Argumenta que a decisão
recorrida é, nesta parte, uma decisão surpresa e que enferma de
inconstitucionalidade ''por violação do artigo 20.º, n.º 1, da CRP, que
consagra o principio do acesso à justiça e ao direito, por violação do artigo
32.º, n.º 1 conjugado com o artigo 2.º da CRP, que consagra o princípio
da efetividade das garantias processuais, e por violação do artigo 32.º,
n.ºs 1 e 3 da CRP, que consagra o princípio da defesa efetiva".
Não pode admitir-se o
recurso também nesta parte porque a desconformidade do disposto no art.º 670º
n.º 5 do CPC aplicável ex vi do art.º 4º do CPC não foi suscitada de modo
prévio perante o tribunal recorrido. Isto é, não vinha deduzida na reclamação
apresentada contra o despacho do Desembargador relator que não admitiu o
recurso interposto pelo arguido para o STJ, nem em qualquer outro requerimento
dos sujeitos processuais. Pelo que o Tribunal não teve oportunidade de apreciar
e decidir essa questão
Alega o recorrente
estar-se aqui perante um caso excecional em que se não poderia antecipar que
aquele preceito adjetivo - o disposto no artigo 670.º, n.º 5 do CPC - iria ser
aplicado na decisão recorrida.
Que não é assim resulta
claramente evidenciado pela anormalidade dos últimos expedientes incidentais
que arguido tem vindo a provocar de modo a obstar á definitividade da decisão
condenatória e que o resuma da parte inicial da decisão visado certifica nos
seguintes termos: "(...) foi, por acórdão do tribunal de 1ª instância,
confirmado por acórdão da Relação de 8 de setembro de 2020, condenado nos autos
na pena única de 4 anos e 6 meses de prisão.
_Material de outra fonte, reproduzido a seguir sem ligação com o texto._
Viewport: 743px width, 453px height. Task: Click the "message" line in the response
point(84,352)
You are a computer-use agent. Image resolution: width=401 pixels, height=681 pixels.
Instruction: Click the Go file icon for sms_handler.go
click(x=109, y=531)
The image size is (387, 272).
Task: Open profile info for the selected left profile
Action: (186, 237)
Arguiu nulidades e peticionou a
correção do acórdão confirmatório que a Relação indeferiu por acórdão de 10 de
novembro de 2020.
Os recursos que interpôs
para o Tribunal Constitucional e para o Supremo Tribunal de Justiça não foram
admitidos. Por decisão de 29 de junho de 2021, a Exmª Vice-Presidente deste
Supremo Tribunal, confirmou o despacho de não admissão do recurso. O arguido
recorreu para o Tribunal Constitucional que, na Decisão Sumária n.º 155/2022,
confirmada pelo Acórdão n. ° 243/2022 decidiu não conhecer do objeto dos
recursos (do acórdão da relação e da Decisão que confirmou a não admissão do
recurso).
(...) em mais um
incidente processual, arguiu a nulidade de acórdão da Relação de 9 de fevereiro
de 2021, recorrendo depois para o Supremo Tribunal de Justiça. E, não tendo
sido admitido o recurso, argui a nulidade do despacho de não admissão e
reclamou nos termos do art.º 405º do CPP. Reclamação que indeferimos por
decisão de 29 de setembro de 2022.
O reclamante apresentou,
então, requerimento a interpor recurso para o Tribunal Constitucional.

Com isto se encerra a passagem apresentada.